The properties that received approval last year for residential use are the 0.76-acre plot, owned by Victor Levine, in between the Public Safety Complex and the Centre Shops at 5440 Gulf of Mexico Drive and the 0.44-acre plot, owned by First America Bank, at 521 Broadway, adjacent to the Barrier Island Realty Group office in the Longbeach Village.
Levine sought the zoning change so he could divide the lot into four separate lots, each with a single-family home, while First America Bank sought to develop the Broadway property into two separate lots, which would each have a single-family home with water access to the canal behind them to the north.
Land-use consultant Peter Dailey, who represented both property owners during the referendum process, said both of his clients have had difficulty selling their properties because of the current zoning.
“Tons of time and effort went into this, and all my clients can hope for at this point is to see if the decision can be reversed or if the referendum that was approved can be grandfathered,” Dailey said.

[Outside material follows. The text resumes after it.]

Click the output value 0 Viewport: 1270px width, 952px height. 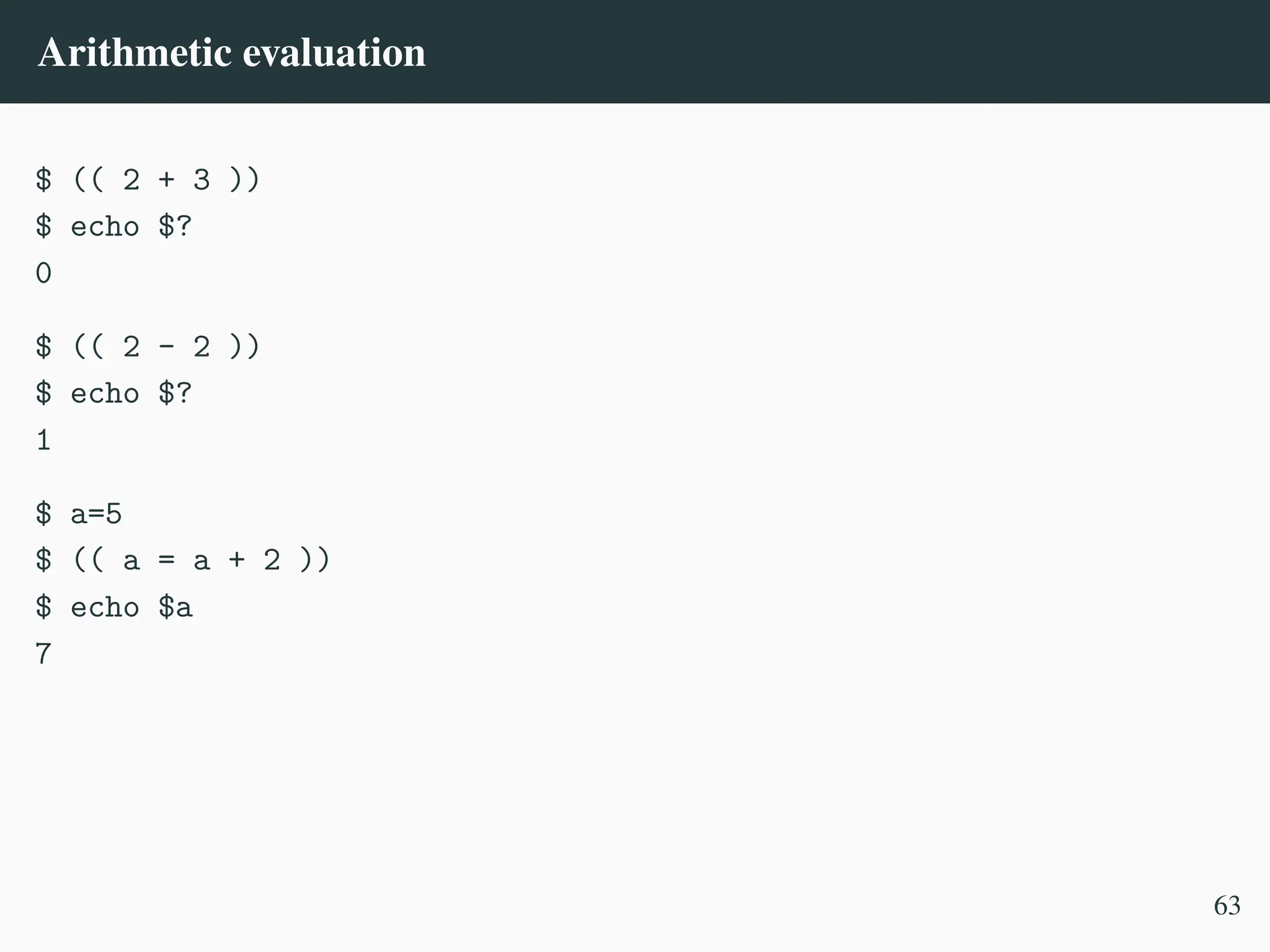click(43, 273)
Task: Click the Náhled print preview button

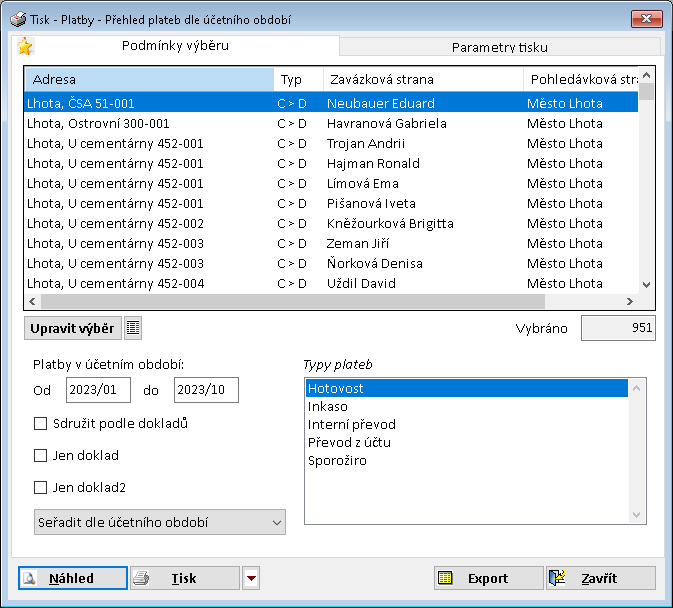Action: 73,578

Town officials say they are aware of the time and cost that those property owners put into receiving the zoning changes for that referendum.
“That referendum, the Legislature says, wasn’t legal,” said Mayor Jim Brown. “We’re well aware of that and sympathetic to those property owners.”
Town staff is now scrambling to figure out what to do next.
Town Manager Dave Bullock and town attorney Maggie Mooney-Portale have received direction to work with lawmakers who sponsored the bill to try and get the Legislature to reverse its course when it meets again early next year.
“All we know now is it won’t be resolved until the next Legislature session,” Brown said. “We have learned we have to start working with the committees that work on these bills to get changes proposed before the next session begins.”
Those committees start meeting in the fall, and town officials are already discussing the issue with state officials and lawmakers.
The town, at least, doesn’t have problems with any other past referendum approvals, which were all approved before the June 1, 2011, deadline. So, referendums such as the town’s beach project and even the 250 tourism-unit pool are safe.
But, although the town hopes for changes in Tallahassee, any plans for future density issues are on hold.
“There’s nothing we can do about it now except to try and get the Legislature to change its mind,” Brown said. “We are confident it will get changed.”
Bullock, meanwhile, said he’s 99% sure that the town of Longboat Key is the only municipality in the state that has a charter that is density-minded restrictive only to referendums.
Portale said the town “is in limbo as to how it can increase density moving forward.” She said the town can try and get a judicial determination or have the Legislature “clarify or fix” the bill that was passed earlier this year.
“There’s a glitch in that bill, and Longboat Key was an unintended consequence,” Portale said. “The goal is to try and get the matter resolved when the Legislature reconvenes in February.”